Although the two women could not be more different, they were soon fast friends and began designing together. Vicky was independent and scrappy, as well as a born entrepreneur. A Greenwich Village hipster, Vicky had already been selling her own designs for $125 each — serious money in the early 1960s. Mia was the product of a sheltered and privileged upbringing. She was the daughter of super-model Lisa Fonssagives and her stepfather was the famous photographer Irving Penn. Her family was very famous, private, and over-protective. They were also very well connected in the world of fashion.
Upon arriving in Paris, the famous super model Dorian Leigh gave Vicky and Mia an immediate entrée into world of couture. Dorian had married several wealthy and influential men. She taught Vicky how to move through European society and how to cook French food.
Shortly after making a splash in the papers with the launch of the Mia and Vicky fashion line, Vicky met and fell in love with her future husband Ron Berkeley, who was Richard Burton’s makeup man as well as the top makeup artist at MGM studios.
From then on, Vicky and Ron were a couple, and part of the Elizabeth Taylor-Richard Burton entourage. Through it all, Vicky kept designing and selling clothes, first with her partner Mia as "Mia and Vicky," and later under the Vicky Tiel label (Mia ultimately left the business to pursue art). Elizabeth Taylor was her partner when she opened her own shop.
Vicky designed clothes for the movies and dressed the stars and society. She made her dear friend Liz Taylor’s dresses for years and even designed the actress’s famous caftans. She also dressed Joan Collins, Bianca Jagger, Goldie Hawn and even Kim Kardashian. Her sexy body-conscious gowns and dresses are still selling today at Bergdorf Goodman and Neiman Marcus.
As I read her book, I was struck by how Tiel adapts and learns from life. She shares her personal philosophy as well as basic, but good recipes. She is a remarkably resilient woman who meets disappoint, infidelity, and other disappointments with optimism.
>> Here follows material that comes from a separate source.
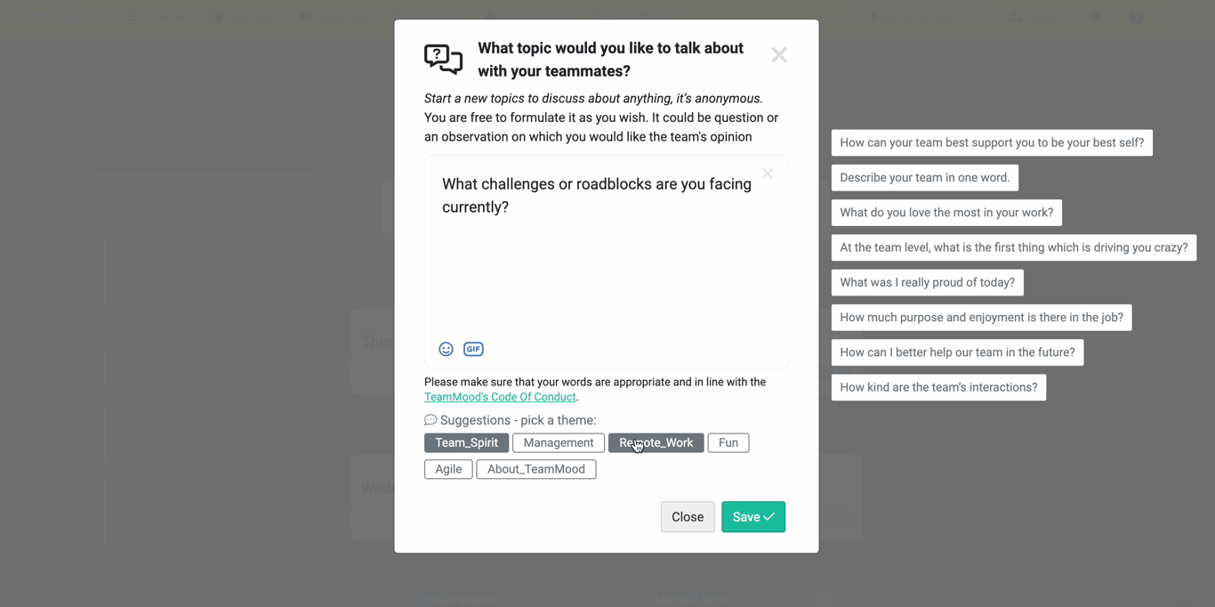Viewport: 1215px width, 607px height.
Task: Choose the Agile theme tag
Action: (x=448, y=469)
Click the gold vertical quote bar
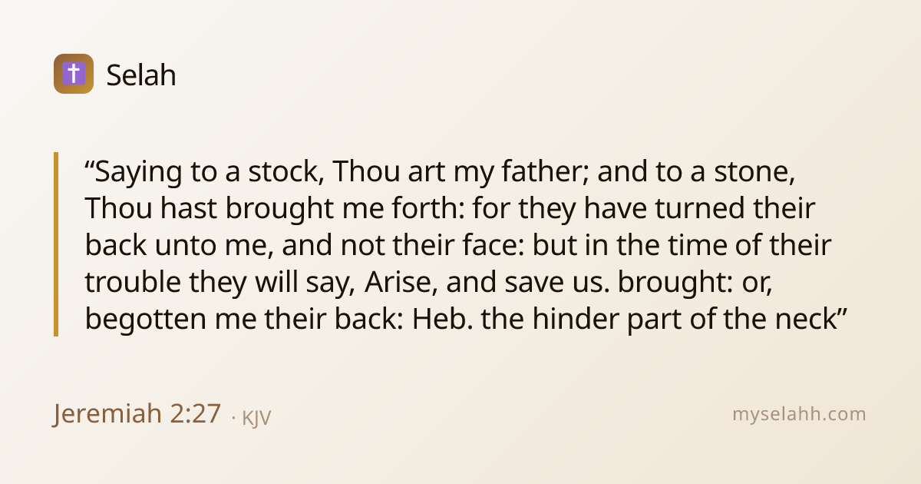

Tiel shares stories of meeting the legendary Coco Chanel and winning her over. Chanel taught her never sell the rights to her name or perfume, two lessons that have served her well. Chanel was very bitter over having sold her valuable perfume line. Vicky later shared this wisdom with her friend Liz Taylor, who made millions from perfumes that still sell today.
Tiel recounts her meeting with the legendary costume designer Edith Head early on in her career. Edith taught her how to find a niche and defend it. Tiel’s book is full of similar meetings and a subsequent list of tips – all of them valuable.
It’s all about the Dress: What I Learned in 40 Years about Men, Women, Sex and Fashion is a riveting, gossipy read. The pages are littered with bold –type names and amusing and outrageous anecdotes from the swinging sixties and sexy seventies. It is also smart book, written by a savvy successful woman. I love this book because Vicky Tiel talks about being successful in non-corporate ways on her own terms. Throughout all the fun romps, she always works and builds business. She is always on the lookout for an opportunity to change, grow, and learn. Vicky Tiel is fearless in her pursuit of the good life and success.